Y fue allí donde entró en escena un gran amigo suyo, Omar Palermo, el mismo que Cazabán postularía para procurador o para ser ministro de la Corte. Claro que, esta vez, evidenciaron algunas diferencias.
Palermo increpó a Cazabán por haber querido frenar la investigación, además de sugerirle que ese no era el mejor modo de salvar a un funcionario, y menos aún si le sugería al fiscal de la causa que debía devolver el favor de haber logrado que el Senado aprobara su bolilla para asumir como camarista.
Cazabán no logró su objetivo, y un par de días antes de jurar para el nuevo cargo, Correa Llano imputó a Daniel Pereyra y dejó la causa en manos de su reemplazante, la fiscal Claudia Ríos.
Palermo, Correa Llano, Cazabán y los fiscales especiales Eduardo Martearena y Daniel Carniello forman parte de una misma movida generacional, aunque tomaron rumbos disímiles. Igual, lo que pueda suceder entre algunos de ellos llegará rápidamente a los oídos del otro.
“Han envejecido adictos al poder”
La frase, sacada de la letra de una canción del grupo chileno La Ley, es la que mejor define la situación de la Suprema Corte de Justicia de Mendoza. Salvo Jorge Nanclares y Alejandro Pérez Hualde, el resto (Aída Kemelmajer, Carlos Bohm, Pedro Llorente, Herman Salvini y Fernando Romano) está en condiciones de jubilarse. Por el momento, ninguno ha dado muestras de querer desprenderse de su posición.

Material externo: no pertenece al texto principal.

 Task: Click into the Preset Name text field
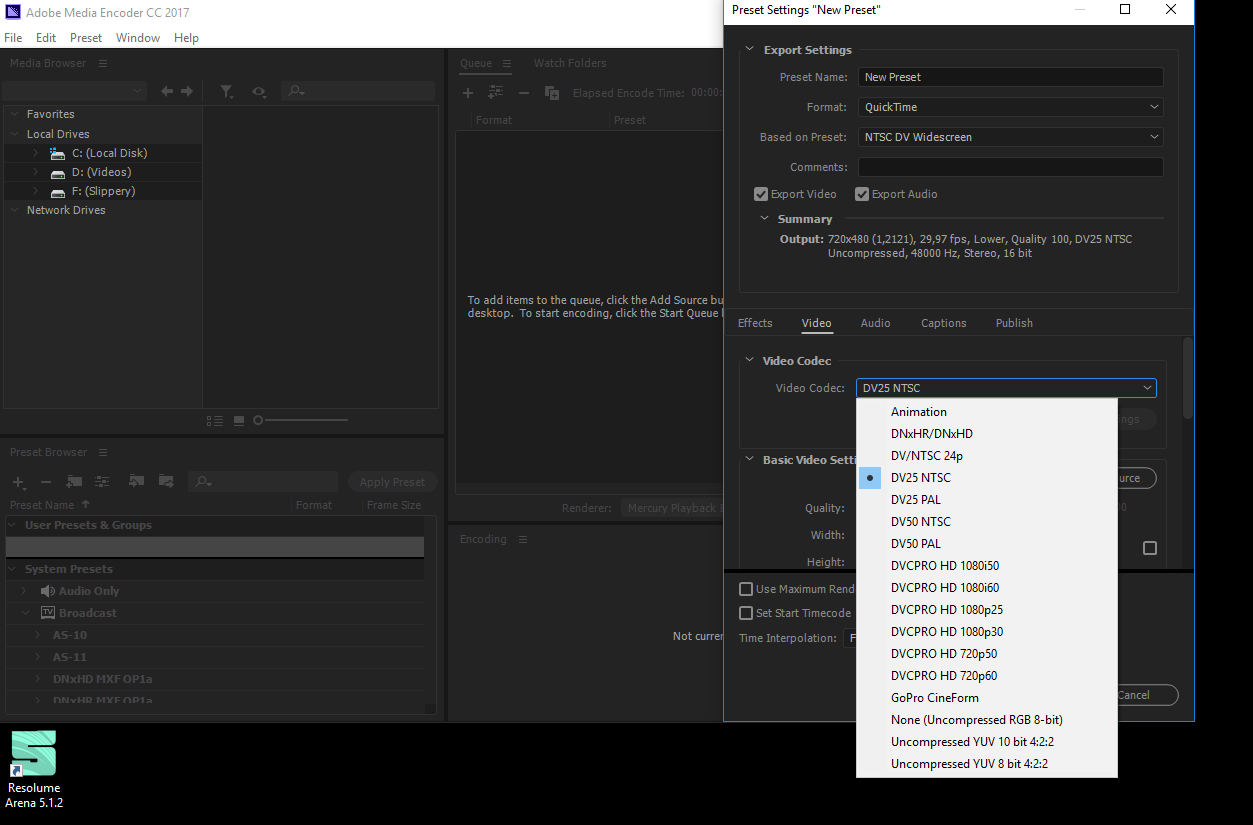tap(1010, 77)
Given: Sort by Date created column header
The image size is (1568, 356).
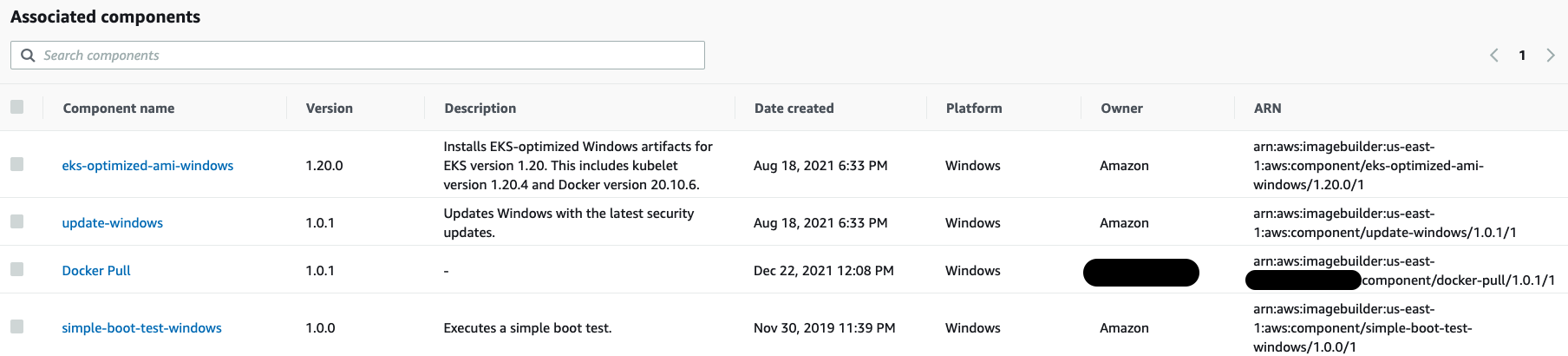Looking at the screenshot, I should click(x=794, y=109).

La Suprema Corte no goza por estos días del respeto de los demás magistrados. Al contrario, existe un divorcio importante entre lo que ocurre en el cuarto piso del Palacio Judicial y el resto de los juzgados de la provincia.
Existen cuestionamientos por la escasa cantidad de horas y días que algunos ministros asisten a sus despachos, y porque hay otros que directamente no redactan sus sentencias.

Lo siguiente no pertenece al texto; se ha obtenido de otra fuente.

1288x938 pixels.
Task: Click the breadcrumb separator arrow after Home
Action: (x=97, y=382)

Esa rispidez se potenció cuando la Corte decidió elevar a rango de magistrado a directores y subdirectores de puestos netamente administrativos, como Contabilidad, Recursos Humanos, Informática y Unidad de Transformación.

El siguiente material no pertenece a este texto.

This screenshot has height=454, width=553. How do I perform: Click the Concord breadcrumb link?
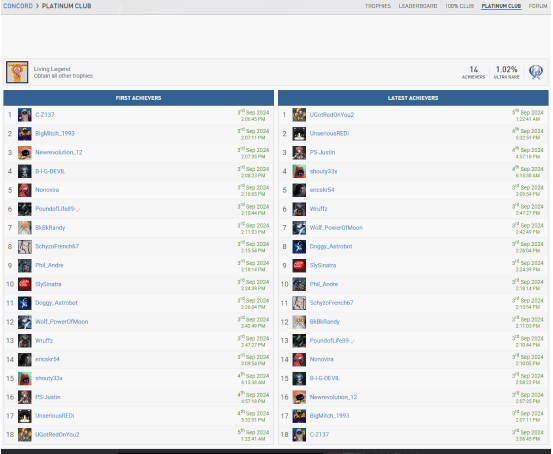[x=18, y=6]
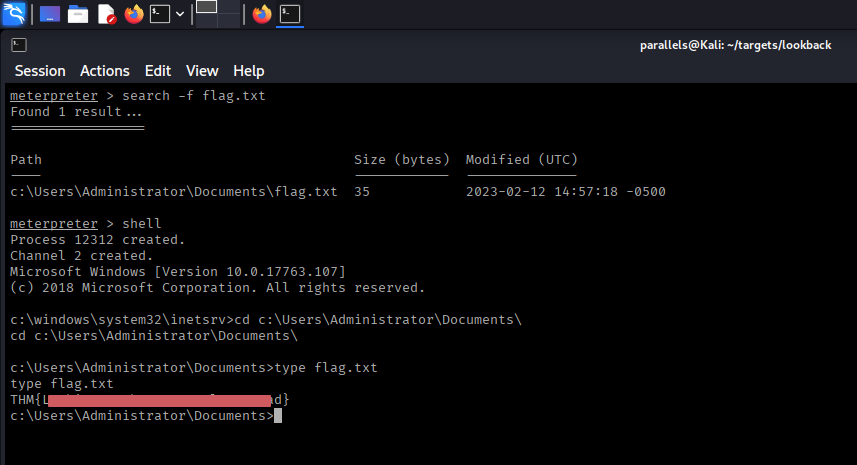Launch Firefox beside the text editor icon
This screenshot has height=465, width=857.
tap(134, 14)
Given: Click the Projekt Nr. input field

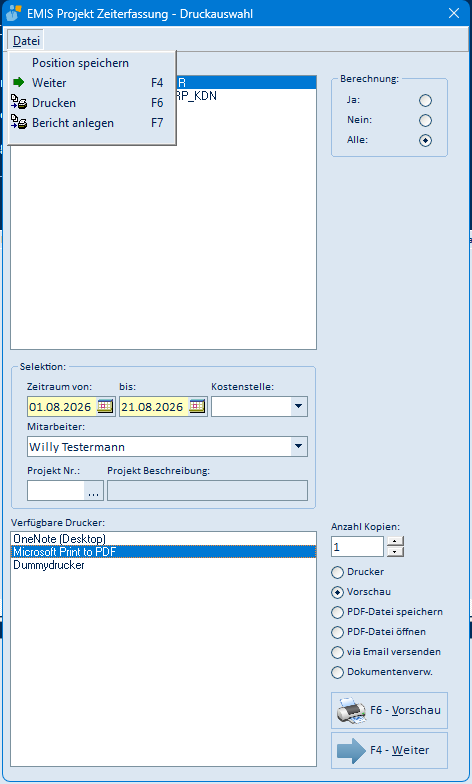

Aún así, que a más de un año y medio de la asunción de Jaque los cinco ministros de la Corte en condiciones de jubilarse sigan en el mismo lugar, es otra falla del gobierno. La intención de abrir esos cargos para poner gente propia, fue el objetivo que persiguió el arreglo que el Ejecutivo hizo con los jueces para que perciban el 82 por ciento de los haberes como jubilación. Sin embargo, por fallas administrativas, este régimen por ahora no se pudo implementar. Un nuevo fracaso a la hora establecer políticas públicas.